The issue is with the link to the second location for management. There is no traffic between PA and the remote sonicwalls on this VPN until we need to manage one of them.
-- All of the TZs are behind a natted router, (home internet connection)
-- All of the TZs are configured for Aggressive Mode VPN
-- All of the TZs have "keep alive" selected for the VPN
-- All of the TZs have the VPN configured as a "Tunnel Interface" with a static route configured
-- Phase 1 and Phase 2 IKE lifetimes are 28800 seconds on all fo the TZs and on the PAs
-- Access to the remote sonicwall drops within minutes if there's no traffic between the firewalls
-- Generating traffic from the remote site (having the end user ping) will immediately reestablish the VPN
I submitted a ticket, and support said, the TZ we tested on was 1 rev. behind, and needed to be on the latest firmware before we could continue troubleshooting. Fair enough... I upgraded 2 of the remote TZs, and we're seeing the same symptoms.
My understanding is that the firewall in aggressive mode is responsible for maintaining the VPN, and the "Keep Alive" setting is specifically designed to send a small amount of traffic to maintain the VPN.
Since I'm seeing the same symptoms on different TZs, across 3 versions (including the lastest) of the firmware, it seems like a configuration issue, or a bug, rather than an issue with a specific TZ
The support rep said we should review the Palo Alto configuration for the VPNs. But, if the firewall in aggressive mode is responsible for maintaining the connection, and a simple ping will reestablish it, I don't see how it's possible that the Palo Alto (or any other firewall) could be responsible for the connection dropping.
The other question I was asked, is can't you just generate some traffic when you need to access the remote firewall? Is there another way to get to them, through the other VPN?
The answer is yes to both questions, (or the TZs would have already been dumped in the bin), but that's not the point. The firewall is supposed to be doing something that it isn't doing.
I'm hoping maybe someone here knows of a way to force aggressive mode with keep alive to actually keep the connection alive, or tell me how i"m being stupid, and not doing it right. Either would be welcome! :)
1) Make sure that inbound traffic to UDP ports 500 [IKE], 4500 [NAT-T], and IP 50 [ESP] on the customer gateway Modem to the Sonicwall.

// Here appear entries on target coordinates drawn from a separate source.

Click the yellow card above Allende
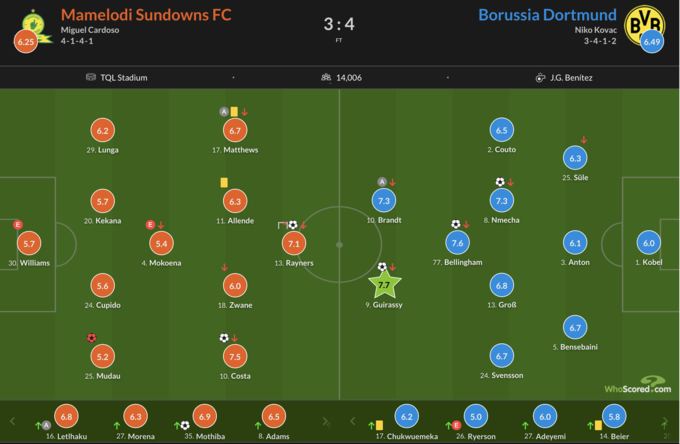 coord(224,182)
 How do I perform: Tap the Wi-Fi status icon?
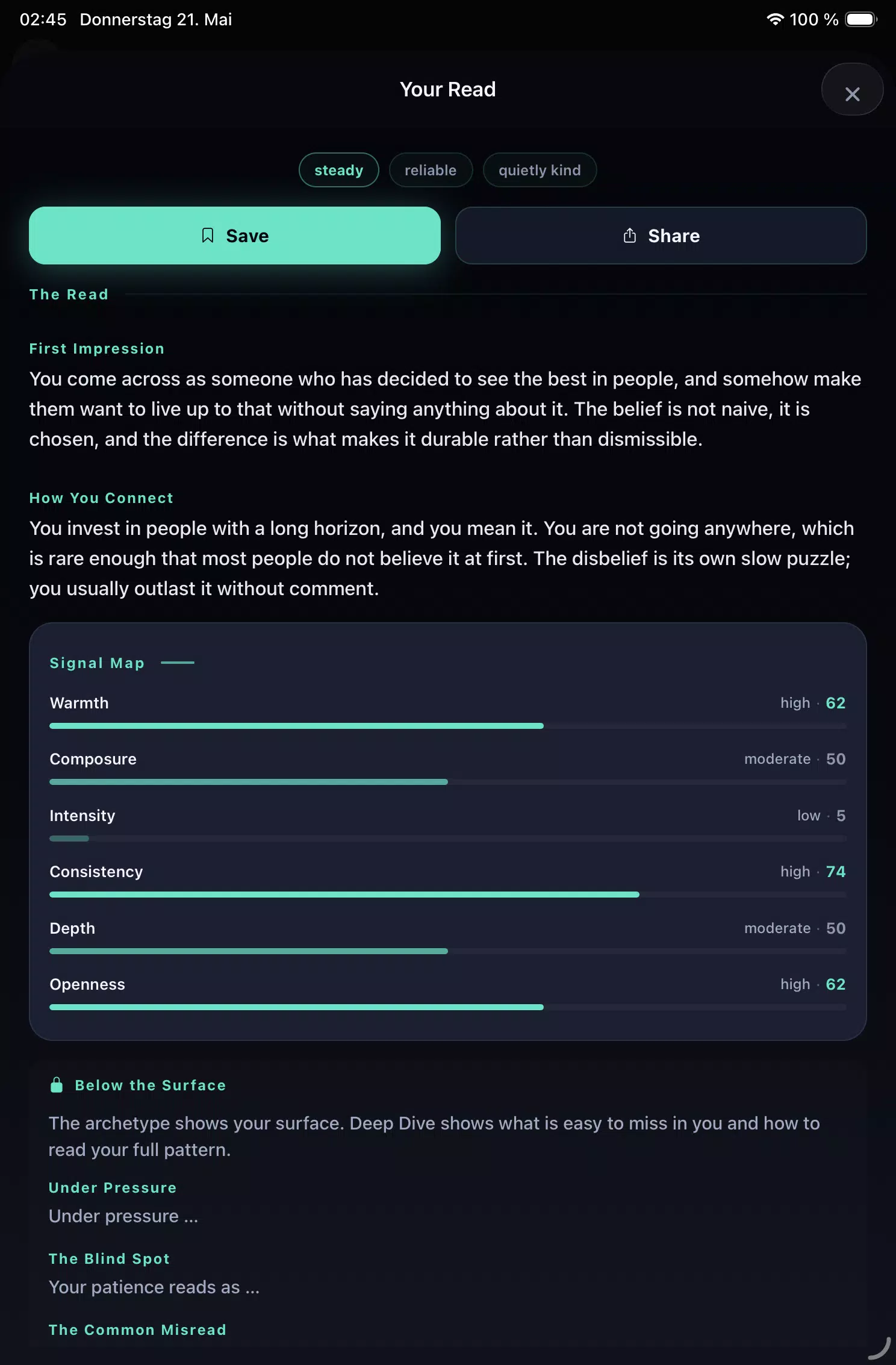click(774, 19)
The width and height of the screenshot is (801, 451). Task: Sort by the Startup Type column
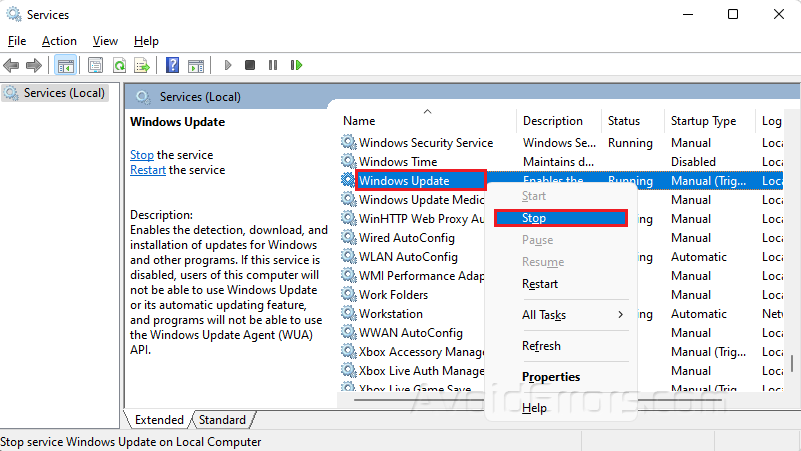click(x=703, y=121)

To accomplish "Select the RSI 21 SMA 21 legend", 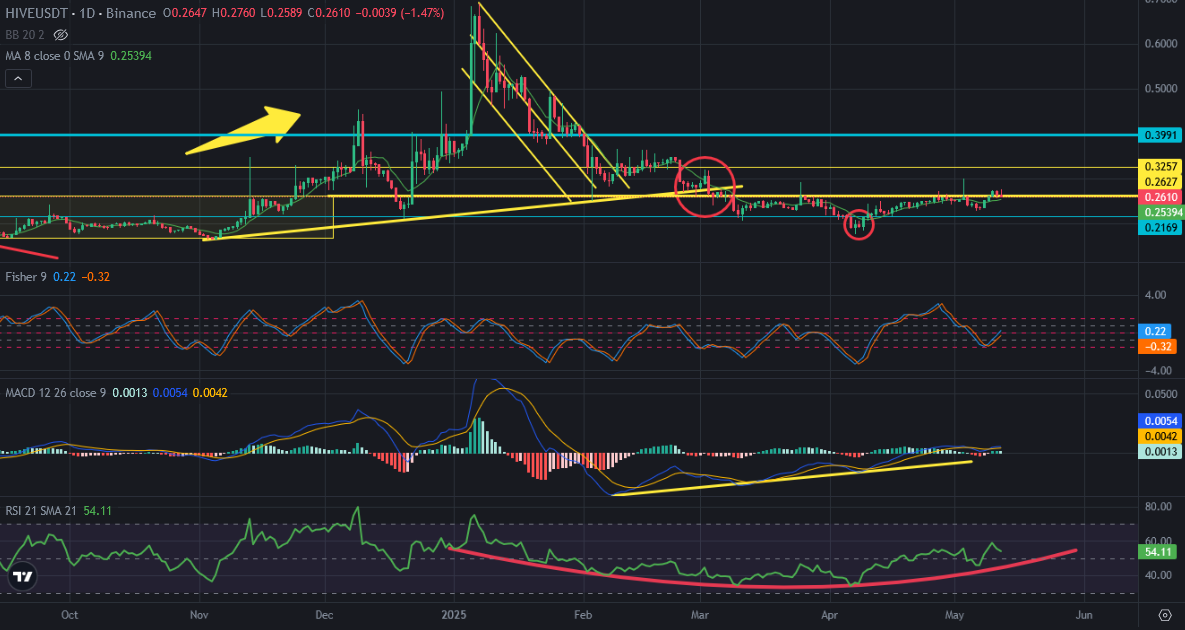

2) Try to enable the DPD in sonicwall unit and adjust the time (Sec).
3) Since your scenario having the double NAT, Try to disable the "Enable NAT Traversal" from sonicwall TZ3xx.
Thanks for the response.
Is it necessary to have a NAT rule on the customer gateway? If the sonicwall is supposed to be initiating the connection, and does so when traffic is generated, why would the inbound UDP port be necessary. It's not an option for some of our end users. If the VPN connection can't stay up without making a change to the customer gateway, we need to find an alternate solution to the Sonicwalls. My understanding is that aggressive mode with keep alive is the work-around to a change to the customer gateway. Is that not the case?
I will investigate the DPD time. Is there any recommended settings to resolve the issue?
I will test disabling "Enable NAT Traversal" although, disabling seems counter-intuitive.
Any clarification you have would be appreciated.
I have updated the configuration on one of the TZs, (screenshot below)
DPD was already enabled
-- disabled the "enable NAT traversal" setting
-- reduced the DPD setting from 600 seconds to 100 seconds
I let the connection sit between each change and the connection is still dropping, and a ping from the remote machine always brings it back up instantly.
Additionally, the VPN is showing "up", (green dot) on the Sonicwall, and the tunnel is showing "up" on the Palo Alto. If the VPN was actually dropping, the status should show "down".
I have adjusted the DPD setting from 100 to 60, which is the minimum setting, and the firewall is inaccessible after a few minutes, even though the VPN is showing "up".
I've also noticed there is no logging for this connection. The TZ in question has 3 VPN connections, 2 are showing up in the logs, and the one is question is not. Not sure if that's related, but it's odd.